• _Excerpt provided_
Automating R Scripts on Amazon EC2

[This article was first published on Travis Nelson's Blog » R, and kindly contributed to R-bloggers]. (You can report issue about the content on this page here)
Want to share your content on R-bloggers? click here if you have a blog, or here if you don't.

Overview:

  • How to setup R on an EC2 instance of Ubuntu 11.04 (Natty Narwhal)
  • How to setup Apache Tomcat 6.0 web server and configuring it with basic authentication so that we can view our output from R on a password protected webpage
  • How to automate your R scripts to run as a daily cron job.

Lately, my new hobby of algorithmic stock trading has necessitated running nightly R scripts which take about an hour to complete.  Most of this time is spent on single-treaded web-scraping, which I could put into parallel to speed up the process, but this might surge those websites and have them block my IP address from getting all that free data.  I’m also hesitant to run something on my home pc in fear of random windows updates which could impact my program.  Another problem is random loss of connection from Comcast, so the running at home options was out.  I decide to turn to the cloud!

I’ve been playing around a lot with Amazon EC2 lately, and have been really happy with how powerful it is at such a reasonable cost.  It’s also nice to play around with the micro instances since Amazon has the AWS free usage tier where you can have up to 750 free hours per month of usage.  I decided that the micro instances would be the best space to run my nightly R jobs.  Since you can do pretty much anything with your instances, I thought it would be good to put a simple web server on there so I could view my results from anywhere.  This also allows me to have some basic authentication to my files, as to not give away my quant strategies.

Creating the EC2 instance

Login to the AWS management console.  I started by launching an instance of a community AMI, ami-1aad5273, Ubuntu 11.04 Natty EBS boot that is 64-bit.

For the Instance Details, you should choose an instance type of Micro, unless you have a need for it to be higher.  This will also keep you eligible for the AWS free usage tier.

For Advanced Instance Options, keep the defaults and click continue.

Next, enter in a descriptive name for this instance.

Enter in a name for your Key Pair. Press ‘Create & Download your Key Pair’.  Remember where you save this, as you will need it later.

Enter in a Security Group with ports 22 and 8080.  You will need port 22 for SSL access to the VM and you will need 8080 open for web access to Apache Tomcat.

Then press ‘Launch’ on the Review page.  Your instance will be ready to use in seconds.

Logging on to your EC2 instance

Logging on to your EC2 instance can be done several different ways and quite different for each environment.  Since I did this from a Windows machine, I posted instructions for how to SSH to your Amazon EC2 instance using a free tool called PuTTY.  For the AMI we are using, the login will be ‘ubuntu‘.

• _Data shown_
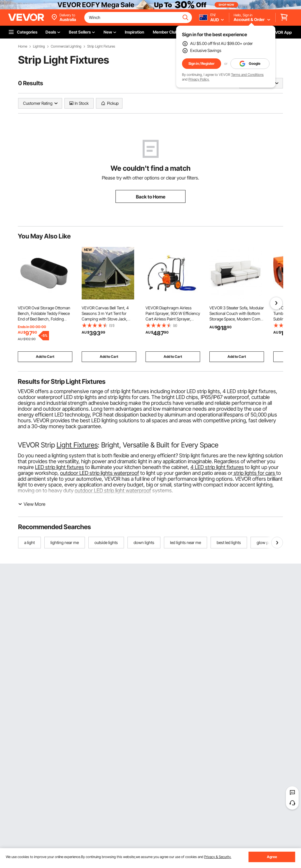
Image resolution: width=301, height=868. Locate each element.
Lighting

• _To be done_
Please rewrite the part of the post on automating R scripts on EC2 that opens with the words "Login to the" and closes with "free usage tier.", putting "32-bit" in place of "64-bit".

• _The completed task_
Login to the AWS management console.  I started by launching an instance of a community AMI, ami-1aad5273, Ubuntu 11.04 Natty EBS boot that is 32-bit.

For the Instance Details, you should choose an instance type of Micro, unless you have a need for it to be higher.  This will also keep you eligible for the AWS free usage tier.